BREAKING: Yankees avoid arbitration with Severino, agree to four-year extension
On
Friday morning, the Yankees avoided a potentially messy arbitration hearing with their ace
by agreeing to a four-year contract with Luis Severino that will buy out all
four of his arbitration-eligible seasons.
The deal, first reported by Joel Sherman, is for $40 million guaranteed
and comes with a $15 million option for a fifth year, or a $2.75 million
buyout. Should the deal go to term,
Severino will be paid out $52.25 million over five seasons.

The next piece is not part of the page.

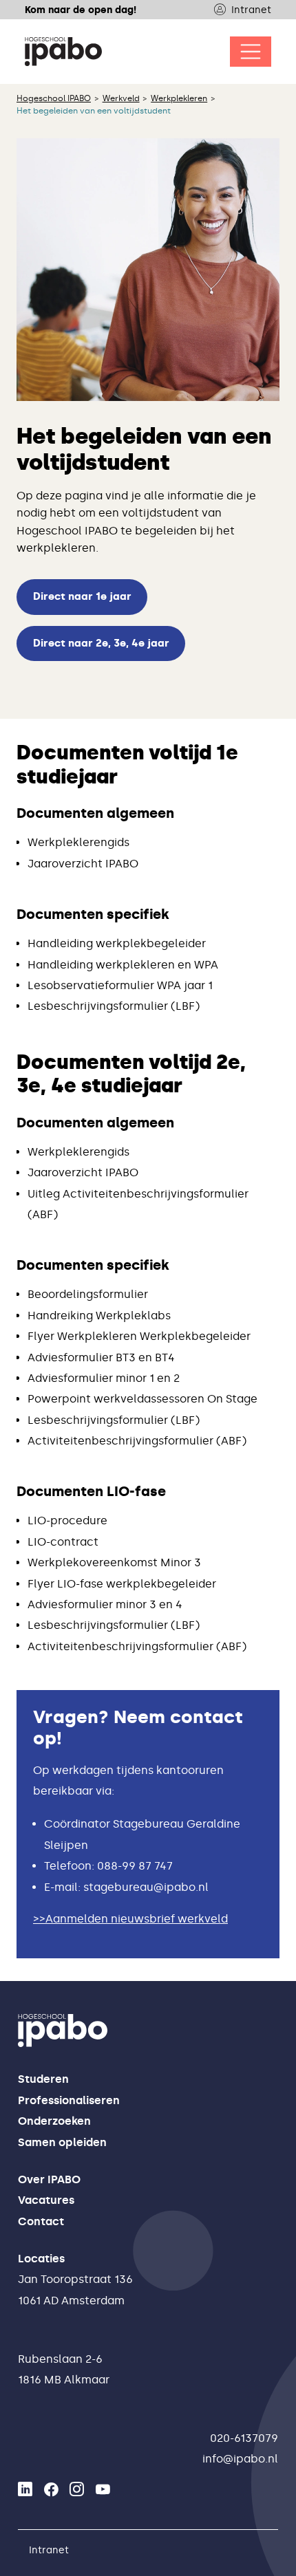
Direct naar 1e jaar (82, 596)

Severino package: Sign $2M. 2019: $4M. 2020: $10M— Joel Sherman (@Joelsherman1) February 15, 2019
2021: $10.25M. 2022: $11M
2023 (club option): $15M with $2.75M buyout. So can max out at $52.25M #Yankees
Severino
was the lone Yankee not to settle on a contract prior to arbitration, seeking $5.25
million for this upcoming season, while the team countered with a $4.4 million
figure. When all is said and done, Severino
will earn $6 million in 2019 ($4 million base + $2 million signing bonus), but
will be on a team-friendly, guaranteed deal through his age-28 season, with the
option year being his age-29 season.
The
Philadelphia Phillies agreed on a similar deal with their own ace, Aaron Nola, earlier
this week, and the structure of that deal was undoubtedly the framework for
Severino’s extension.
Another
great note from Sherman, this is the eighth time the Yankees have come to a pre-arb
contract extension with one of their players. The previous seven? Tino Martinez, Derek Jeter, Mariano Rivera,
Andy Pettitte, Jorge Posada, Robinson Cano and Brett Gardner.
Severino,
just a week shy of his 25th birthday, has reportedly dropped 12-15 pounds this
offseason after a new workout and diet plan.
He is coming off a season in which he went 19-8 with a 3.39 ERA &
1.145 WHIP, however, the second half of the season was marred by pitch tipping
and ineffectiveness. He’ll hope to
return to ace form atop the New York rotation in 2019.
The Yankees will hold a press conference on Saturday morning to officially announce the deal.